* _Exercise_: Every line of the listing below is to be repeated exactly; the pictures stay out.
------------------------------------
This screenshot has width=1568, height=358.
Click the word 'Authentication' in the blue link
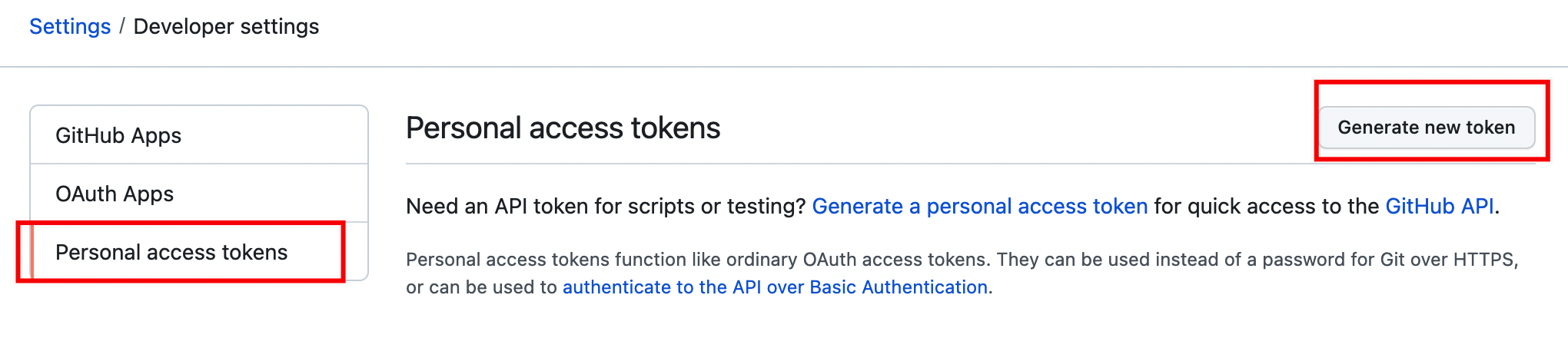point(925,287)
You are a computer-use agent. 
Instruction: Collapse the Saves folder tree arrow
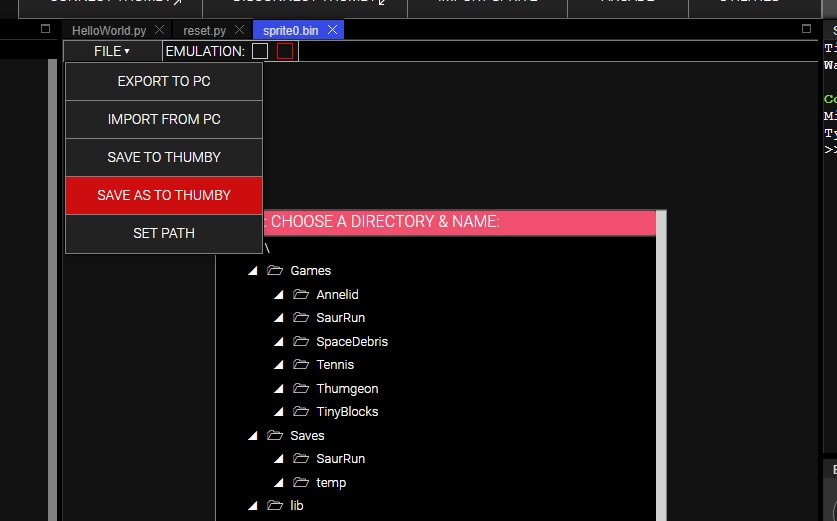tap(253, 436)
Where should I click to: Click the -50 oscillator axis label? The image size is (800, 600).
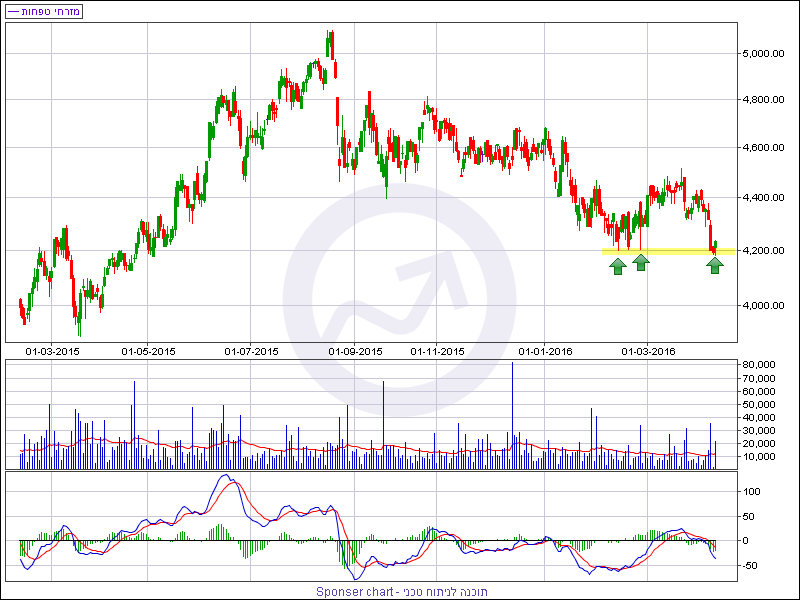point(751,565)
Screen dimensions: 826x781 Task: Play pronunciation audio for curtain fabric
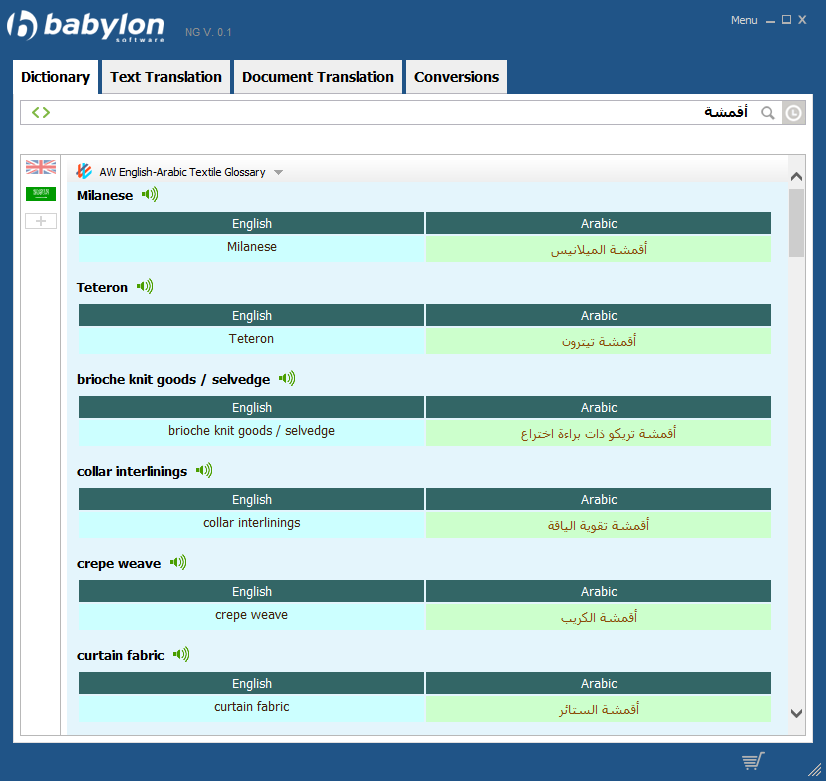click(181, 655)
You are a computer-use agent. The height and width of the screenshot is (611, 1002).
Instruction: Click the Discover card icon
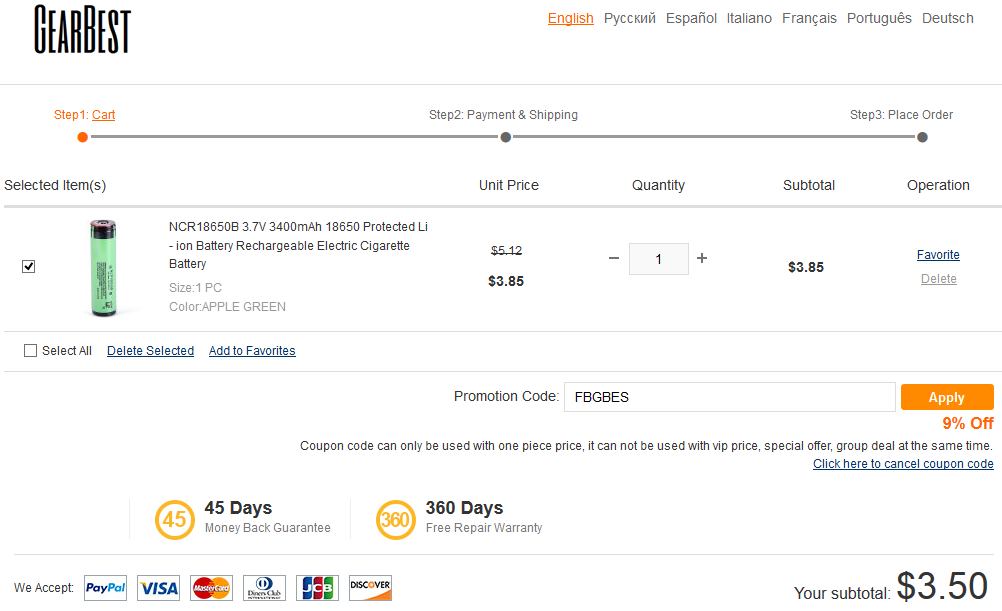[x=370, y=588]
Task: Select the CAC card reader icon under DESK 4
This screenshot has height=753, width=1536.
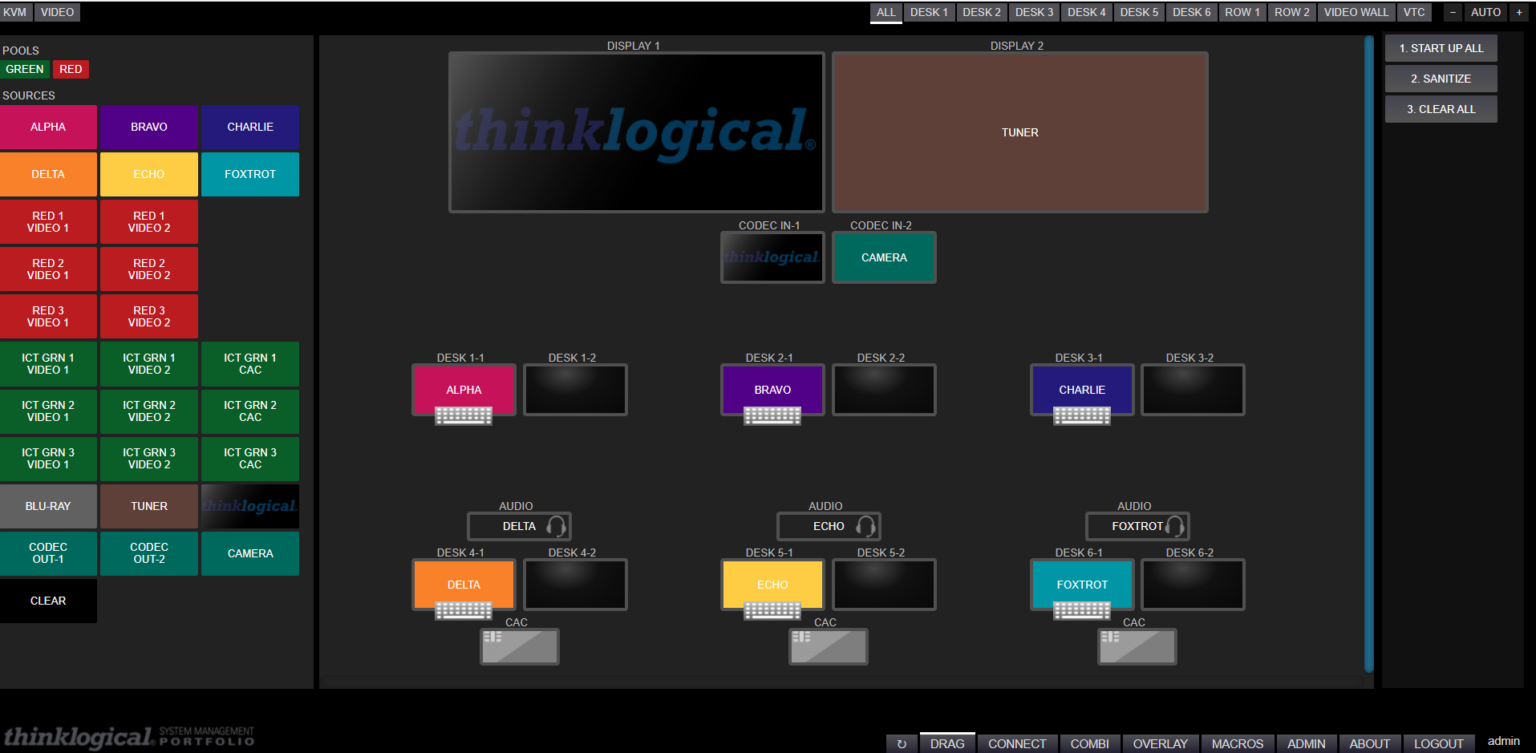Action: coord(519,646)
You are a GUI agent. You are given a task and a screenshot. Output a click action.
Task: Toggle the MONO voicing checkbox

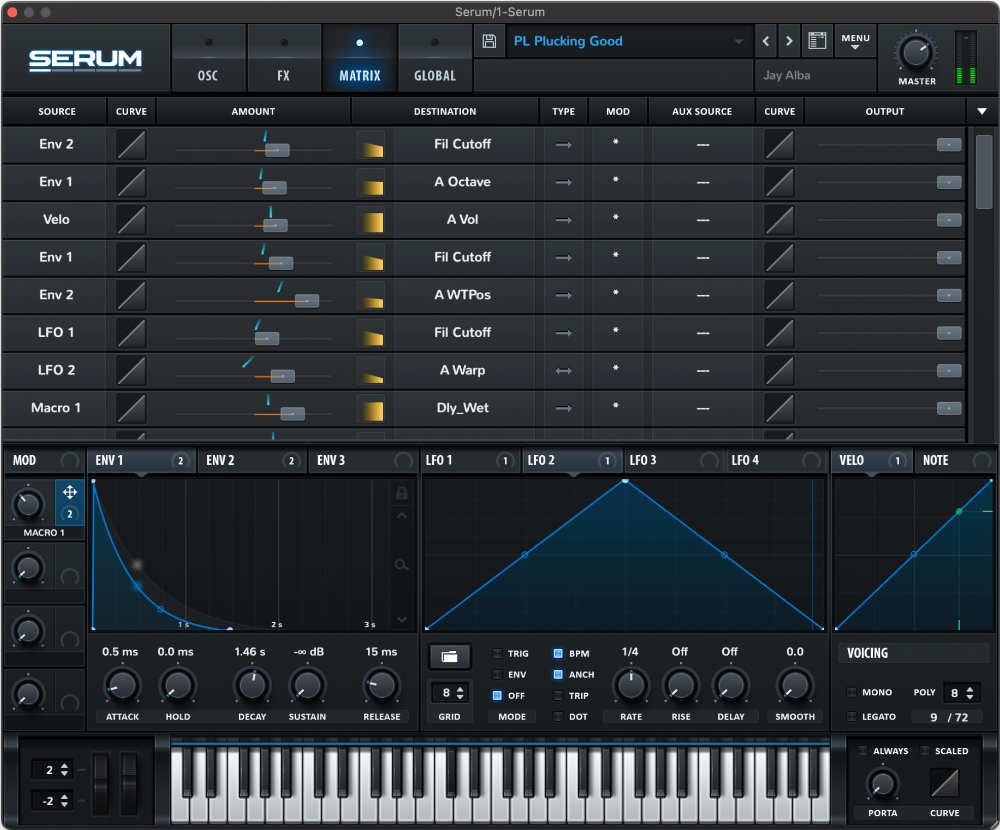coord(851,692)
------------------------------------
* _Expected output_:
This screenshot has width=1568, height=358.
Click the word 'Authentication' in the blue link
point(925,287)
You are a computer-use agent. 
Instruction: Collapse the Saves folder tree arrow
tap(253, 436)
Where should I click to: Click the -50 oscillator axis label? The image size is (800, 600).
point(751,565)
Screen dimensions: 826x781 Task: Play pronunciation audio for curtain fabric
click(181, 655)
You are a computer-use agent. The height and width of the screenshot is (611, 1002).
Instruction: Click the Discover card icon
[x=370, y=588]
Task: Select the CAC card reader icon under DESK 4
This screenshot has height=753, width=1536.
Action: coord(519,646)
You are a GUI agent. You are given a task and a screenshot. Output a click action.
Task: Toggle the MONO voicing checkbox

coord(851,692)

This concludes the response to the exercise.